Saturday, December 10, 2011

Washington Post Slam's Cuccinelli's Plan to Campaign at Taxpayer's Expense

For six decades with one exception - who also was a Republican for the record - Virginia Attorney Generals have resigned from office once they announce they candidacy for governor. The reasoning is simple: (1) it avoids any appearance of conflict of interest in the performance of one's duties as top attorney for the Commonwealth and (2) it avoids making taxpayers subsidize one's political campaign since the reality, the campaign will preempt the performance of one's paid duties (Mark Earley, a former law partner of mine, was AG and later ran for governor, so I know first hand the time demands of such a campaign). In short, resigning from office is the honorable and ethical thing to do. Which is exactly why Ken "Kookinelli" Cuccinelli has said he will not follow the 60 year tradition. As with most Christianist extremists, Kookinelli talks alot about ethics and concern for taxpayers, but his actions tell the real story. The Washington Post is rightly appalled at Kookinelli's plan to campaign at taxpayer expense. Here are highlights from it's editorial on the issue:

IT’S EASY TO make the case — and we will, at a later date — that Ken Cuccinelli II, the attorney general of Virginia, already has done a lot to politicize the office he holds, and thereby diminish its status. Nonetheless, Mr. Cuccinelli seems intent on going a step further.
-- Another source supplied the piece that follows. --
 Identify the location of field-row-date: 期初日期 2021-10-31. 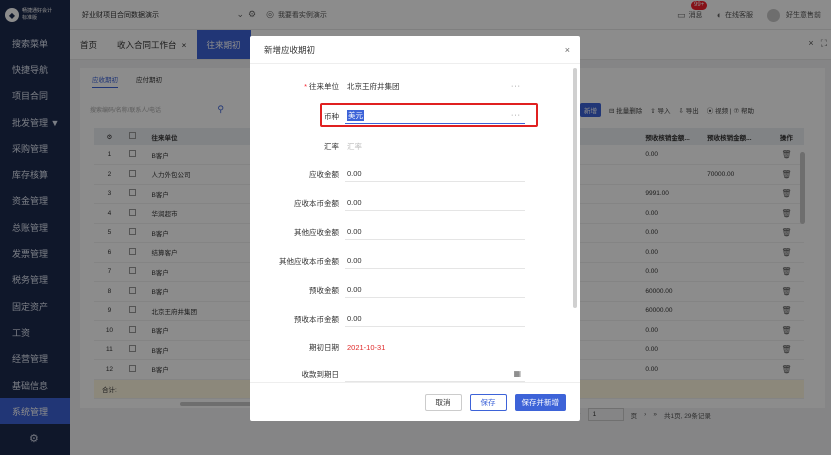
(410, 347).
Having announced his intention to run for governor, Mr. Cuccinelli (R) is bucking more than 60 years of bipartisan Virginia history by refusing to do the right thing and resign. Instead, he is insisting on remaining the state’s top lawyer “until the last day of my term,” even as he holds fundraisers, attends events and campaigns for governor. Thus Mr. Cuccinelli will inevitably further politicize his office, adding a partisan cast to every significant move it makes.

Since the 1940s, 10 of Virginia’s 11 elected attorneys general have run for governor, and nine of them have resigned to do so. The past four, including Mr. Cuccinelli’s elected predecessor — the current governor, Robert F. McDonnell — were Republicans; the ones before that were Democrats.

If Mr. Cuccinelli’s intent is to invite cynicism and cast ill repute on the position he holds and the office over which he presides, he is doing a bang-up job.

In a letter to his staff, he attributed his decision to the fact that “the people of Virginia trusted me to be their attorney general, and I intend to give them four full years.” If so, they may also have taken him at his word — frequently stated while he campaigned — that he intended to run in 2013 for reelection as attorney general, which he described as his dream job. It turns out he didn’t mean it.

Now he pledges to give priority to his current job, and Virginians will have to hope that his legal decisions will not be colored by his candidacy.

In my opinion, Cuccinelli is a sleaze bag and a prime example of those who want to suckle on the government tit - something he claims to abhor - while expending his time and efforts elsewhere. Why does the term hypocrite come to mind?